_Problem details_: Print the entries below word for word, starting with the line that contains "You are a computer-use agent." and continuing through the end of the entries. Leave the pictures out of your answer.

++++ Data records

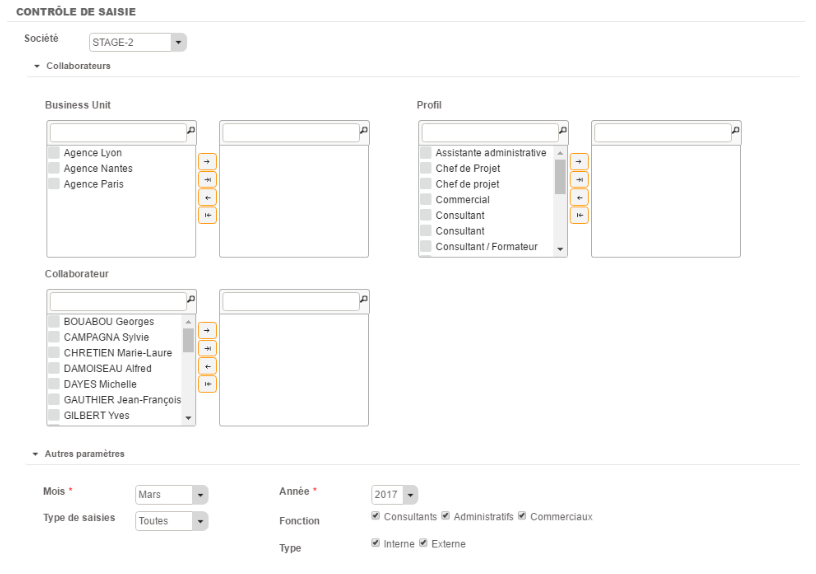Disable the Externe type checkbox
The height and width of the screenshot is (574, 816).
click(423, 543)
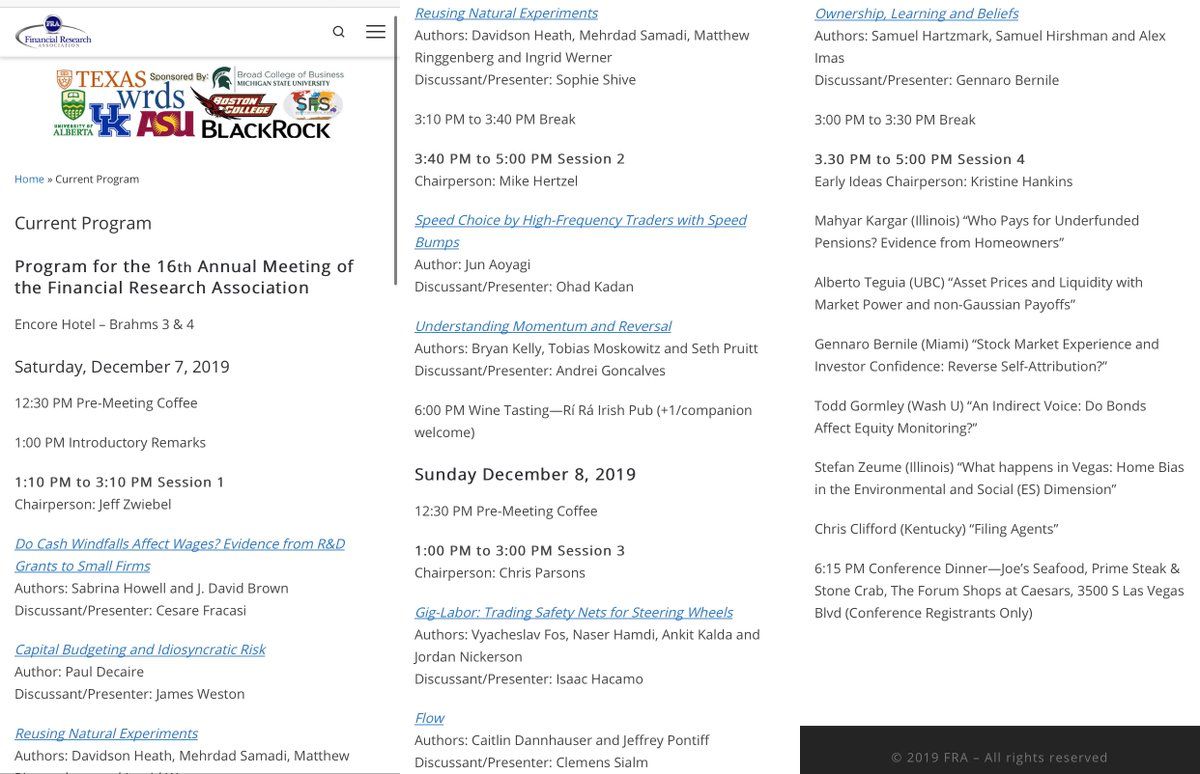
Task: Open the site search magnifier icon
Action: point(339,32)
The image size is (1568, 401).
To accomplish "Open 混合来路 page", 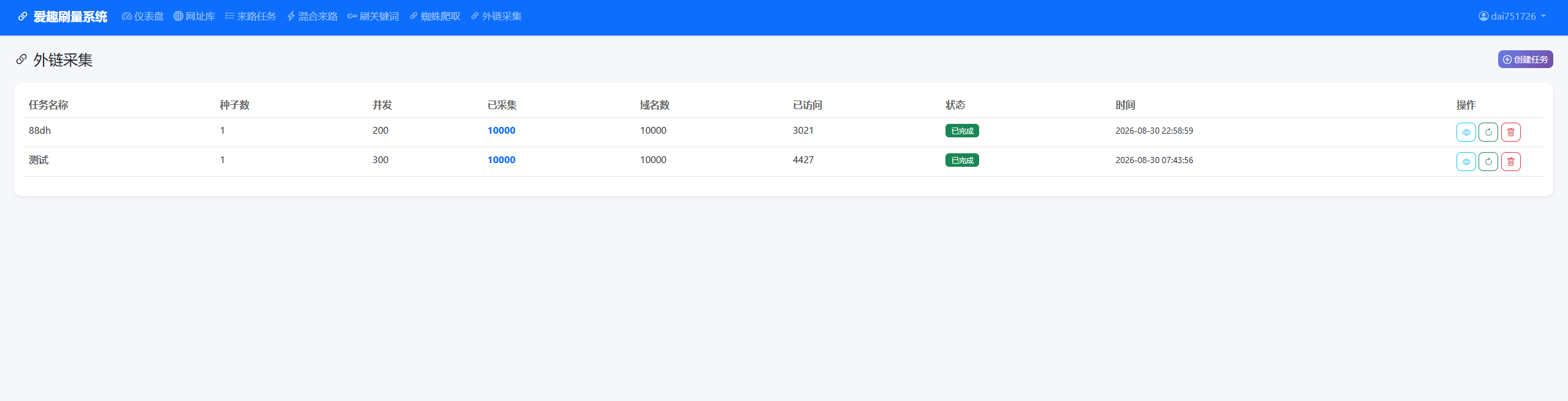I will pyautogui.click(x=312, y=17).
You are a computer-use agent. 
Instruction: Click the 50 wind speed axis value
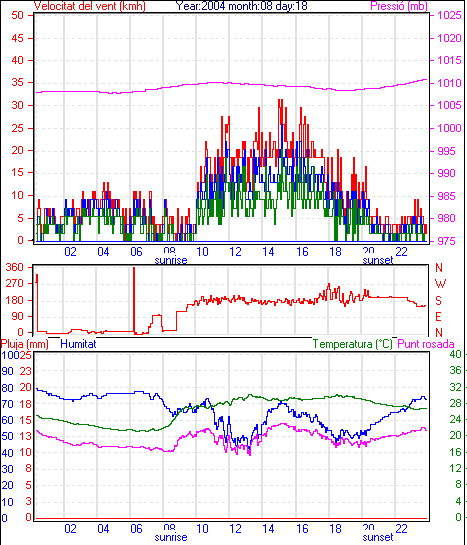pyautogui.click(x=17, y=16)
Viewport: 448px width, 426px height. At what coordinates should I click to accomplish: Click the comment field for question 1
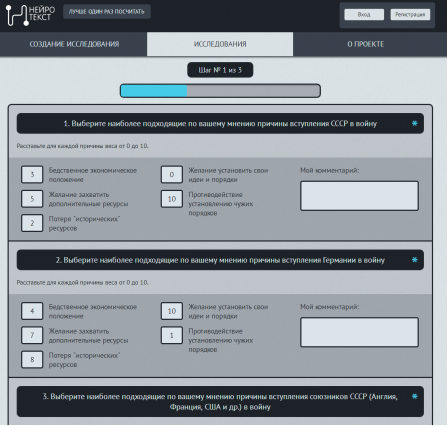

++++++++

_Result for this exercise_:
You are a computer-use agent. 
Instruction: Click the 50 wind speed axis value
pyautogui.click(x=17, y=16)
Viewport: 448px width, 426px height. At what coordinates should I click to accomplish: Click the comment field for question 1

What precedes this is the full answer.